Verdict is sobering for TV prod'n biz
AUCKLAND — Reality TV company Touchdown Prods. has been penalized NZ$65,000 ($40,000) after a stunt went wrong, badly burning a contestant.
The accident occurred in July on the set of “Going Straight,” a “Fear Factor”-like show, when producers asked contestant Mahesh Muralidhar to re-enact a stunt so it could be filmed from a helicopter to get a better shot.
Contestants had to run along a beach while explosions went off around them — they were eliminated if they stepped off course. An explosive detonated under Muralidhar, 24, who received serious burns to his upper body.
Show host Manu Bennett jumped on Muralidhar and smothered the flames.
The penalty, the first under beefed-up occupational safety legislation, was handed down by a district court Tuesday. More than half is to be paid as reparation to Muralidhar.
After the hearing, Touchdown founder Julie Christie said she was devastated by what happened. “I want to make it clear we don’t embark on these shows without safety precautions. That’s normal behavior.”
New Zealand’s no-fault accident compensation scheme prevents lawsuits for personal injury, but the company was prosecuted by Occupational Safety and Health, the government department responsible for enforcing employment safety.
Verdict will be sobering for the TV production biz in a country where reality fare is increasingly popular.

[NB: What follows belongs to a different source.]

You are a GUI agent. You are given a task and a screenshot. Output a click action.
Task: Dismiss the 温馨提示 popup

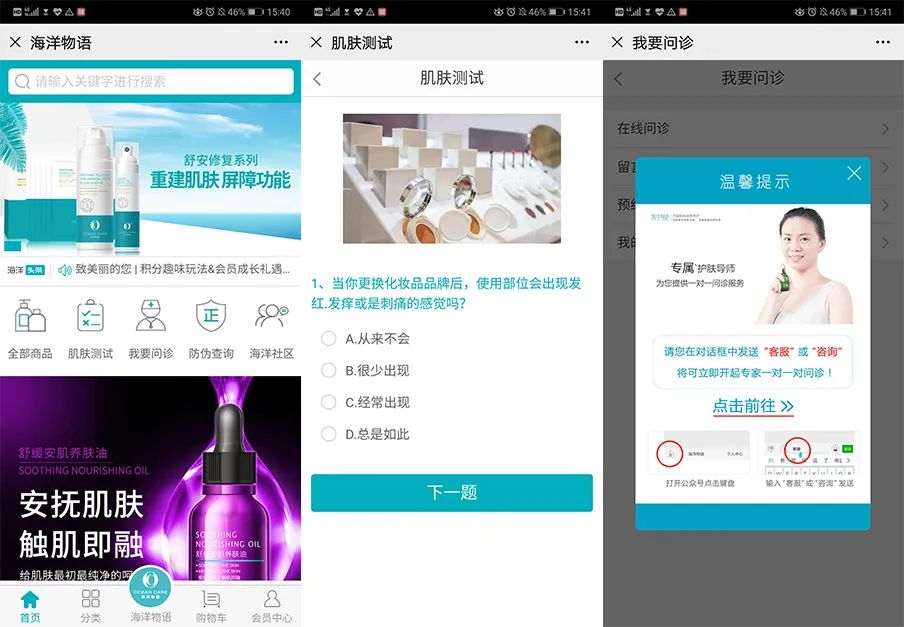(x=854, y=172)
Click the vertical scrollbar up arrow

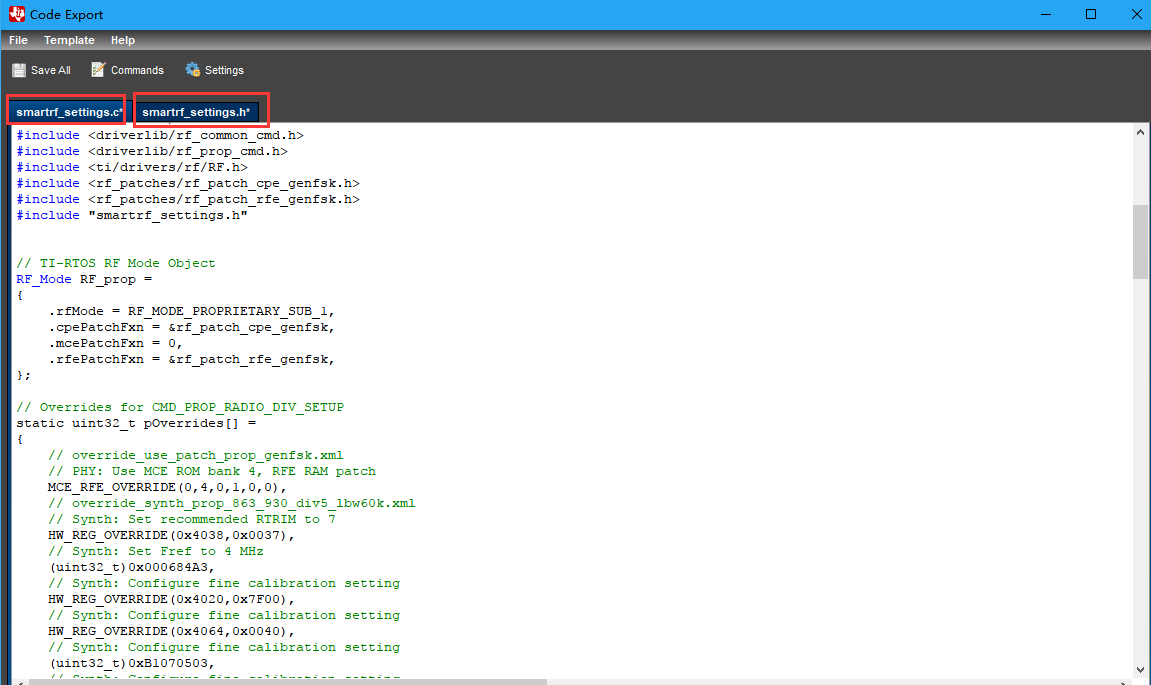(x=1140, y=133)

“There is a tendency for reality TV programs to look for more extreme activities,” OSH national operations manager Mike Cosman said, “such as extreme physical environments and ‘Survivor’-type programs.
“As they become more extreme, the requirement on the production company to manage health and safety risks better becomes more important.”
The company last week had to airlift popular television personality Lana Coc-Kroft out of Fiji when she was struck down by a viral illness while filming “Celebrity Treasure Island.”
Touchdown, the country’s leading producer of reality television, developed the format that aired on ABC Stateside as “The Chair,” in which contestants were hooked up to a heart monitor as they answered multiple-choice questions while exposed to distracting and stressful situations.
Company later sued Fox TV claiming its show “The Chamber” was based on Touchdown’s pitch. Fox cancelled “Chamber” after three episodes.